→ RECORDS TO USE:
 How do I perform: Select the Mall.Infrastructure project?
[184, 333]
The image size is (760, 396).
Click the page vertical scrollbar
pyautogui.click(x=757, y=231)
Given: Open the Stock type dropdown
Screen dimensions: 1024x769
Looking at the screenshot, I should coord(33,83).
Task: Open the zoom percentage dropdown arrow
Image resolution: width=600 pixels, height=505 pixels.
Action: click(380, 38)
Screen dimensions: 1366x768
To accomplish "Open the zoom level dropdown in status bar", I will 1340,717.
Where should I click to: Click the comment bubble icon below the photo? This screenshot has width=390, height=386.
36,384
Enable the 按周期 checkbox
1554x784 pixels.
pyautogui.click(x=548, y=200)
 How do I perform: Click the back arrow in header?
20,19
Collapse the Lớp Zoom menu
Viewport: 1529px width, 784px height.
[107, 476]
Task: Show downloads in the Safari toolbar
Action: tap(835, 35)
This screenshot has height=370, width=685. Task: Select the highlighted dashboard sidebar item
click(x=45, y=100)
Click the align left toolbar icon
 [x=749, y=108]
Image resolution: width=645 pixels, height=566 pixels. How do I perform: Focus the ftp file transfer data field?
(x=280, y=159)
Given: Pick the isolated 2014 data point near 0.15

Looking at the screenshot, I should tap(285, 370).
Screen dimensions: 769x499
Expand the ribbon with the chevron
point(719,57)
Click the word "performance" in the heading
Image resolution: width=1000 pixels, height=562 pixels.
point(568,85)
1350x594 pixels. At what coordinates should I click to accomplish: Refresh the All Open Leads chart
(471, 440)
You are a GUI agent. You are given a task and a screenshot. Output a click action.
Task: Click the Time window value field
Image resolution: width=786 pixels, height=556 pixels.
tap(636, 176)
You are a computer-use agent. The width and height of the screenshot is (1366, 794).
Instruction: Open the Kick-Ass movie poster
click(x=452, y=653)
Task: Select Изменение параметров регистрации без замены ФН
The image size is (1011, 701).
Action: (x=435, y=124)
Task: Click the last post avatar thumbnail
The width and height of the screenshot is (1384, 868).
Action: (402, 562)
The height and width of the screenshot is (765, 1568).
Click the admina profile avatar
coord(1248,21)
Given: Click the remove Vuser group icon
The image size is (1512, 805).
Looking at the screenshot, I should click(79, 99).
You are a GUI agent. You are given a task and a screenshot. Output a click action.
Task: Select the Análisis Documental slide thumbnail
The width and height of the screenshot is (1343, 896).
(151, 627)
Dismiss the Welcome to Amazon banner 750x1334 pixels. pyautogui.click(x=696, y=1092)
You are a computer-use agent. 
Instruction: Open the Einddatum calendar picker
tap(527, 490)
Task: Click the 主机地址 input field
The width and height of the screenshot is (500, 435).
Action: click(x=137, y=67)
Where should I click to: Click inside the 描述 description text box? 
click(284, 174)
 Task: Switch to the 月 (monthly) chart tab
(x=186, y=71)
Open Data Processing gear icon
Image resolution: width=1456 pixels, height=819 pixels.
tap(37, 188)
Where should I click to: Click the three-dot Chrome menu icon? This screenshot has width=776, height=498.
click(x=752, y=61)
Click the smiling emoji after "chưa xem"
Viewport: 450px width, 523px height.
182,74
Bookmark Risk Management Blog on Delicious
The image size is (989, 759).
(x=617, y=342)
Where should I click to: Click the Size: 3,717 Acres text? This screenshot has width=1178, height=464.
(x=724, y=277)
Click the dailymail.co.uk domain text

→ AIM: Can you repeat the listing above with every "dropdown" swapped for "drop-down list" and everything else left unchanged?

→ ANSWER TO THE EXERCISE:
 How do I perform: Select the Mall.Infrastructure project?
[184, 333]
The image size is (760, 396).
Click the page vertical scrollbar
pyautogui.click(x=757, y=231)
Given: Open the Stock type drop-down list
Screen dimensions: 1024x769
Looking at the screenshot, I should coord(33,83).
Task: Open the zoom percentage drop-down list arrow
Image resolution: width=600 pixels, height=505 pixels.
Action: click(380, 38)
Screen dimensions: 1366x768
To accomplish "Open the zoom level drop-down list in status bar", I will 1340,717.
Where should I click to: Click the comment bubble icon below the photo? This screenshot has width=390, height=386.
36,384
Enable the 按周期 checkbox
1554x784 pixels.
pyautogui.click(x=548, y=200)
 How do I perform: Click the back arrow in header?
20,19
Collapse the Lớp Zoom menu
Viewport: 1529px width, 784px height.
[107, 476]
Task: Show downloads in the Safari toolbar
Action: tap(835, 35)
This screenshot has height=370, width=685. Task: Select the highlighted dashboard sidebar item
click(x=45, y=100)
Click the align left toolbar icon
 [x=749, y=108]
Image resolution: width=645 pixels, height=566 pixels. How do I perform: Focus the ftp file transfer data field?
(x=280, y=159)
Given: Pick the isolated 2014 data point near 0.15

Looking at the screenshot, I should tap(285, 370).
Screen dimensions: 769x499
Expand the ribbon with the chevron
point(719,57)
Click the word "performance" in the heading
Image resolution: width=1000 pixels, height=562 pixels.
point(568,85)
1350x594 pixels. At what coordinates should I click to accomplish: Refresh the All Open Leads chart
(471, 440)
You are a GUI agent. You are given a task and a screenshot. Output a click action.
Task: Click the Time window value field
Image resolution: width=786 pixels, height=556 pixels.
tap(636, 176)
You are a computer-use agent. The width and height of the screenshot is (1366, 794).
Instruction: Open the Kick-Ass movie poster
click(x=452, y=653)
Task: Select Изменение параметров регистрации без замены ФН
The image size is (1011, 701).
Action: (x=435, y=124)
Task: Click the last post avatar thumbnail
The width and height of the screenshot is (1384, 868).
Action: (402, 562)
The height and width of the screenshot is (765, 1568).
Click the admina profile avatar
coord(1248,21)
Given: Click the remove Vuser group icon
The image size is (1512, 805).
Looking at the screenshot, I should click(79, 99).
You are a GUI agent. You are given a task and a screenshot. Output a click action.
Task: Select the Análisis Documental slide thumbnail
The width and height of the screenshot is (1343, 896).
(151, 627)
Dismiss the Welcome to Amazon banner 750x1334 pixels. pyautogui.click(x=696, y=1092)
You are a computer-use agent. 
Instruction: Open the Einddatum calendar picker
tap(527, 490)
Task: Click the 主机地址 input field
The width and height of the screenshot is (500, 435).
Action: click(x=137, y=67)
Where should I click to: Click inside the 描述 description text box? 
click(284, 174)
 Task: Switch to the 月 (monthly) chart tab
(x=186, y=71)
Open Data Processing gear icon
Image resolution: width=1456 pixels, height=819 pixels.
tap(37, 188)
Where should I click to: Click the three-dot Chrome menu icon? This screenshot has width=776, height=498.
click(x=752, y=61)
Click the smiling emoji after "chưa xem"
Viewport: 450px width, 523px height.
182,74
Bookmark Risk Management Blog on Delicious
The image size is (989, 759).
(x=617, y=342)
Where should I click to: Click the Size: 3,717 Acres text? This screenshot has width=1178, height=464.
(x=724, y=277)
Click the dailymail.co.uk domain text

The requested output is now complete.